Another concern is potential bias in the data. The dataset only includes housing data from Ames, Iowa, which makes it useful for understanding that specific market, but limits how well the results can be applied to other cities. If these findings were used to make decisions in different housing markets, it could lead to biased or misleading conclusions.
There are also important factors that may not be fully captured in the dataset. For example, external influences such as interest rates, economic conditions, neighborhood development, and buyer preferences can all impact housing prices but may not be directly measured.
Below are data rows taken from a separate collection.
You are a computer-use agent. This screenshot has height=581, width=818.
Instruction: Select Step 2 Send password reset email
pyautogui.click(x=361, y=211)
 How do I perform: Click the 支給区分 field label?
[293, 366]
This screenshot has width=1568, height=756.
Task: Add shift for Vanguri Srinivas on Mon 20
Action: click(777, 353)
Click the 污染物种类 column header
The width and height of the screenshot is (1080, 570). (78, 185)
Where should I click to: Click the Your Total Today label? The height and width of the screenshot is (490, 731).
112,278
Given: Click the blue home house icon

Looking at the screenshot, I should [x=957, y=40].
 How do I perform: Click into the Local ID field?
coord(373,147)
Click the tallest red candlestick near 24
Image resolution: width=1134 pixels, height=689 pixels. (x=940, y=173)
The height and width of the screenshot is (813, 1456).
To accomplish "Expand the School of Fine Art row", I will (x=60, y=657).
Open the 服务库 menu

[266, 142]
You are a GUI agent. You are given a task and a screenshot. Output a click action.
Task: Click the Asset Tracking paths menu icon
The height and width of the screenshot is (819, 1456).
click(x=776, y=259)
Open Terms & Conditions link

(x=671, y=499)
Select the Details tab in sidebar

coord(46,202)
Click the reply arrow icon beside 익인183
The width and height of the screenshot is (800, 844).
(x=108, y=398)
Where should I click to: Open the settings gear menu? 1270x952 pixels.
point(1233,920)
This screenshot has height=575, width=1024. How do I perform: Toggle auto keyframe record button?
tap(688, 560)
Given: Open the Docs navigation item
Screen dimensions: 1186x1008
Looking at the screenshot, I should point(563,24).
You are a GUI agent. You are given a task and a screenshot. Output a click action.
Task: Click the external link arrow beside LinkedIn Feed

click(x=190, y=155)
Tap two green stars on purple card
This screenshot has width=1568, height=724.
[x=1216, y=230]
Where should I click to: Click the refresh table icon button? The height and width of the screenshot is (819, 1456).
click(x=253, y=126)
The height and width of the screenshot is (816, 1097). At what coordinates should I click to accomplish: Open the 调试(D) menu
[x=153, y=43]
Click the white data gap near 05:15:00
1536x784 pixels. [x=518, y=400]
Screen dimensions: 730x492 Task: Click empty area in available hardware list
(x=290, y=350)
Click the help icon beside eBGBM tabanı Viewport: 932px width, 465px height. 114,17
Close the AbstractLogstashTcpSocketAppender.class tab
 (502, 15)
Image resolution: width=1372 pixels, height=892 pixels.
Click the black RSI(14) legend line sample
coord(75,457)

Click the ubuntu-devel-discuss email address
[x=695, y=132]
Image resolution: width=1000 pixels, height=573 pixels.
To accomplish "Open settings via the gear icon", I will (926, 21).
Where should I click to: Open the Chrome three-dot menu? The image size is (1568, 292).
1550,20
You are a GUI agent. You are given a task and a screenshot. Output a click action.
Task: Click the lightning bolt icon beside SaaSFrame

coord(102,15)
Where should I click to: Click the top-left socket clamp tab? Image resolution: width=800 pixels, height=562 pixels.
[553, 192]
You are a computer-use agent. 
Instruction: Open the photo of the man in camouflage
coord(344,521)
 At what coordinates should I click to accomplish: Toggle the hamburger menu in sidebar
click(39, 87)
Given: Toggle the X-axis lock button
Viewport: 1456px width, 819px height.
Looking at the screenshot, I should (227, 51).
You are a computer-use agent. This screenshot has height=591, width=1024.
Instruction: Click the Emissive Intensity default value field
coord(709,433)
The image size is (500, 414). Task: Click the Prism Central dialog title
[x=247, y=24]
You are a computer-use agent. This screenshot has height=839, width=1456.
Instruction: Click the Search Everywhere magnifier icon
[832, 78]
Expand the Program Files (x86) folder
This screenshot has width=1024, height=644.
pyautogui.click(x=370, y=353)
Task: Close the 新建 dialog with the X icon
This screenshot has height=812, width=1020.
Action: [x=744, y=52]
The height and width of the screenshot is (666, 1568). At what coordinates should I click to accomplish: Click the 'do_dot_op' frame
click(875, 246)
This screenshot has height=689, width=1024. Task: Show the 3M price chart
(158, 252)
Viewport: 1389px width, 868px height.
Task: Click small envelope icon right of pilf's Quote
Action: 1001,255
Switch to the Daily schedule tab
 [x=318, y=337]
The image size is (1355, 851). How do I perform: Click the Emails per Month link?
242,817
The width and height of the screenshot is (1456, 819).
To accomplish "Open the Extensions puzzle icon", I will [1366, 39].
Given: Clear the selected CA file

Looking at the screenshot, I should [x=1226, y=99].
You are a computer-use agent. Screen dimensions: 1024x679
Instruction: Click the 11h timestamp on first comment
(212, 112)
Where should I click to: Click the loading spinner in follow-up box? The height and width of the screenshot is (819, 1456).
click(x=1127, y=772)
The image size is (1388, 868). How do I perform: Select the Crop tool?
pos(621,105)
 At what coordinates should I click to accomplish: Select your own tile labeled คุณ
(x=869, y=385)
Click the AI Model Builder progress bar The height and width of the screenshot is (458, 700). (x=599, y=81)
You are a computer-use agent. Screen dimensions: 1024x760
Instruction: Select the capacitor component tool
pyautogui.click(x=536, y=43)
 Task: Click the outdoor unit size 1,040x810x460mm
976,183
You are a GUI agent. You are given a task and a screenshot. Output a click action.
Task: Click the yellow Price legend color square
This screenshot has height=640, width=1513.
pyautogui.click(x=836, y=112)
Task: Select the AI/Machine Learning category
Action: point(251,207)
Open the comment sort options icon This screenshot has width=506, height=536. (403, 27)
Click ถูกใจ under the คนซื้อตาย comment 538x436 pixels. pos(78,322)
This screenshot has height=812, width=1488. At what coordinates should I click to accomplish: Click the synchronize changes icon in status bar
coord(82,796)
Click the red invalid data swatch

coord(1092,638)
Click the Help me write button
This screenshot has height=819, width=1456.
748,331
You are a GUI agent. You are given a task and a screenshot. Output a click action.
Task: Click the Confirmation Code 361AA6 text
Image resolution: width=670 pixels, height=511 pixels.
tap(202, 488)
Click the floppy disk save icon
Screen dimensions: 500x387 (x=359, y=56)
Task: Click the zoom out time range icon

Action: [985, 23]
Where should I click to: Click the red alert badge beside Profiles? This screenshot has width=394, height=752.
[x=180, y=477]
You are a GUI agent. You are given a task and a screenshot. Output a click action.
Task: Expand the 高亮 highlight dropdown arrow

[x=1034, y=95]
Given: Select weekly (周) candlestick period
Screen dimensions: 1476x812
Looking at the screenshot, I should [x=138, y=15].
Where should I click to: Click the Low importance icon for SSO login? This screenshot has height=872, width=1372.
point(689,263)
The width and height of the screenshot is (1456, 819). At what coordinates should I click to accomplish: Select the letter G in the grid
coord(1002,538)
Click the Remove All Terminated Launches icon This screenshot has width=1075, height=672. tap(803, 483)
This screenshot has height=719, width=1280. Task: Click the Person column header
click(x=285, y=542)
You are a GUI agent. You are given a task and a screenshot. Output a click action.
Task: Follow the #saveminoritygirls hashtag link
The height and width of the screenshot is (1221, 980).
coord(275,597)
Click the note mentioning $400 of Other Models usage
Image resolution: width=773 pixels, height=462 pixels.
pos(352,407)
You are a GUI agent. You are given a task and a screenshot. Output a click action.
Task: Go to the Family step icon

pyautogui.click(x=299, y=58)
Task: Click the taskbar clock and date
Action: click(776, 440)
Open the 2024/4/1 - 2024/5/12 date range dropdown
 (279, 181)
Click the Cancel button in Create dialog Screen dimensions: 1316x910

This limits the ability of the model to fully explain price variation.
Finally, different groups are affected by this analysis, including real estate agents, homeowners, and potential buyers. If the model provides inaccurate or outdated recommendations, it could lead to homes being overpriced or underpriced, which may negatively impact financial outcomes and decision-making for these groups.